Labor: Just job titles.

Management: OK, go ahead and file the request.

Labor: It would be easier if we didn’t have to file a FOIA request, but we will if you don’t just provide the information. How soon after you receive the request should we expect a response?

Management: The law requires that we respond within 5 working days of receiving the request and that we comply within 20 business days.

Working Group for emergency funding for the sciences

Labor: It was agreed in a previous Labor-Management meeting that a Working Group would be formed around seeking emergency funding for STEM students who are dismissed from labs. Zoe has checked in with Dean Brumberg, who said he would be interested in joining the group, and would like to see it as a joint effort with President Garrell involved. Can we finalize group participants now and a timeline? Further, there can be personality issues between students and PIs – older PIs make students’ lives difficult – taking a job outside of academia – losing healthcare, losing mental health coverage 

Management: President Garrell is very familiar as a bench scientist. In a situation where there is a disruption like faculty departure in the middle of a semester, is the appointment commitment sustained through that term?

Labor: Not necessarily if you are funded through their grant. Experimental physics students funded completely through external funding through the PI don’t have their appointments extended through the end of the semester if their PI leaves. 

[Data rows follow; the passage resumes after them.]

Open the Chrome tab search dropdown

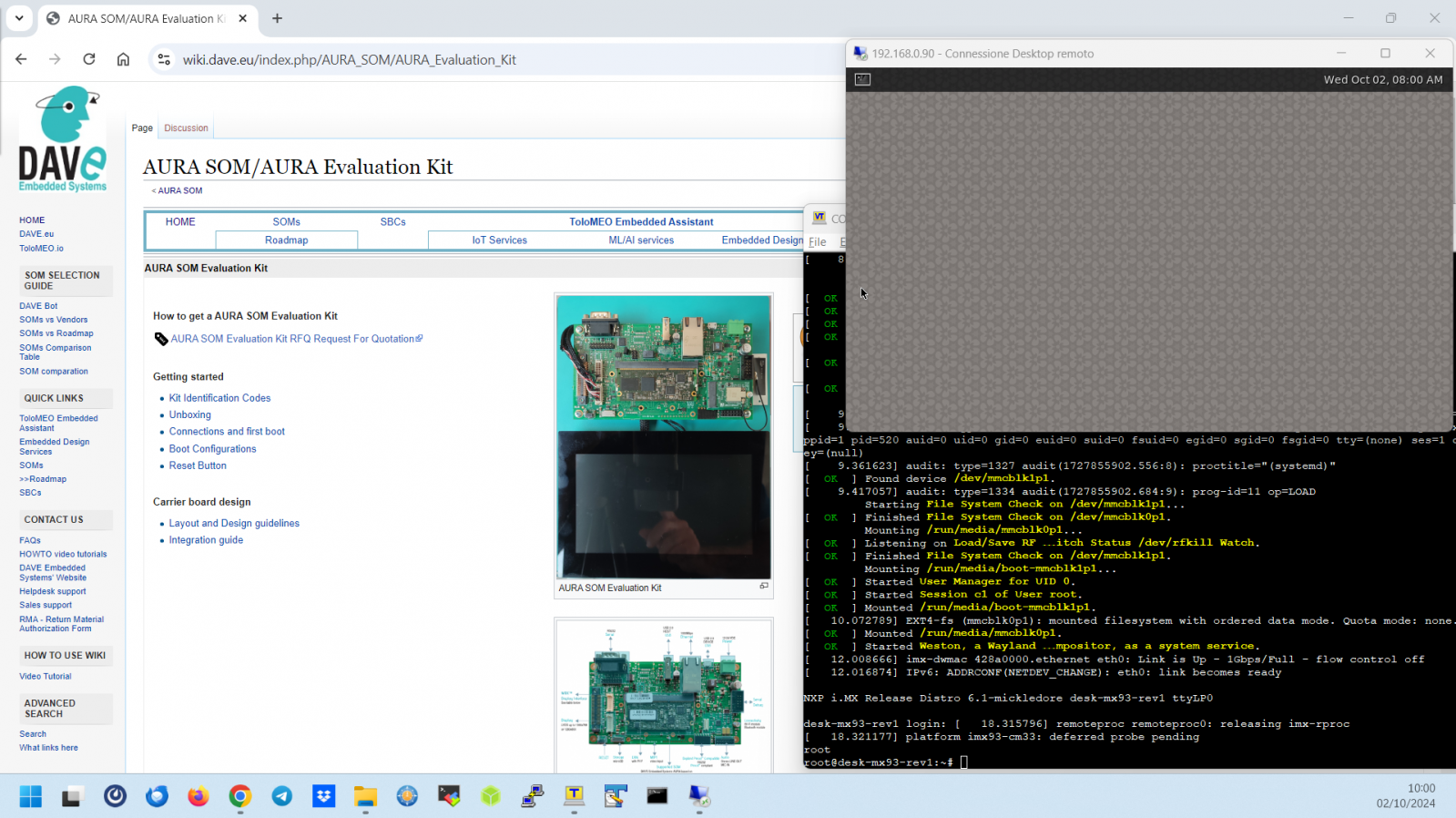point(19,18)
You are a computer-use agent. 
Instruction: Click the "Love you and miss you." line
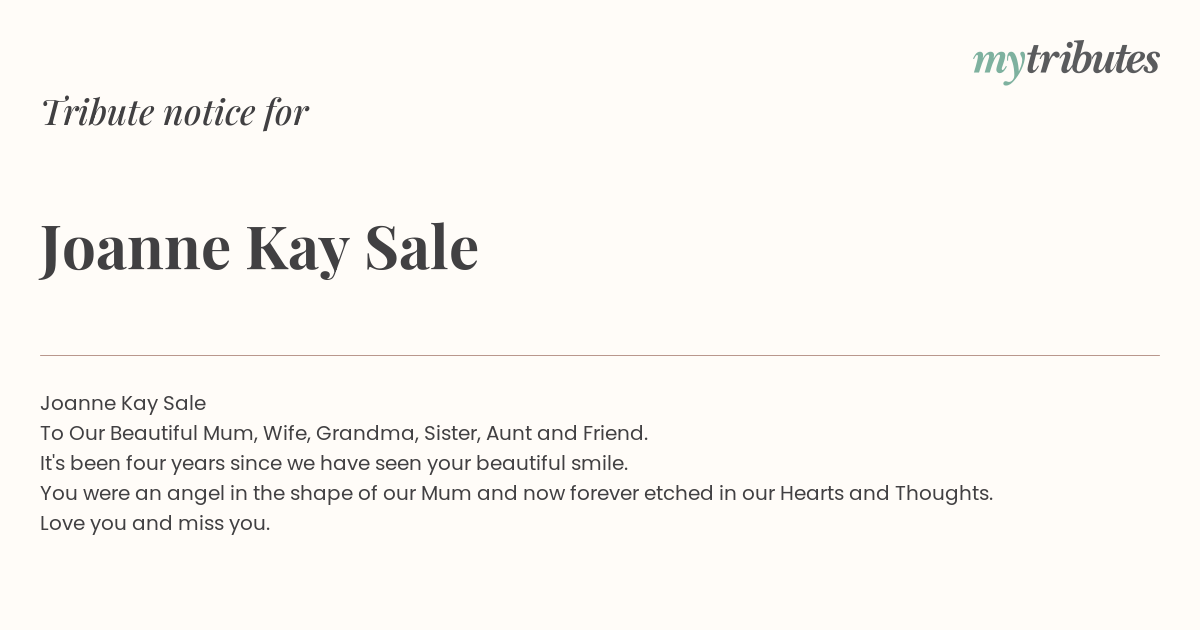pyautogui.click(x=155, y=523)
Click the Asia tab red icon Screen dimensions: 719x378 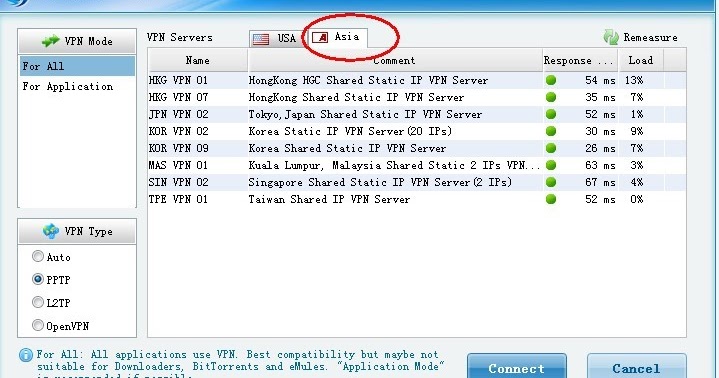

Management: Dean Brumberg is the point person on this. Will get in touch with him and circle back. A couple of ways to manage it – some kind of bridge funding with provost, department, or campus – some revolving account that lives somewhere – modest number of campuses – localized problem in a smaller number of campuses. Garrell says she will circle back at the next meeting with him, and to ask her if there are no updates from Brumberg.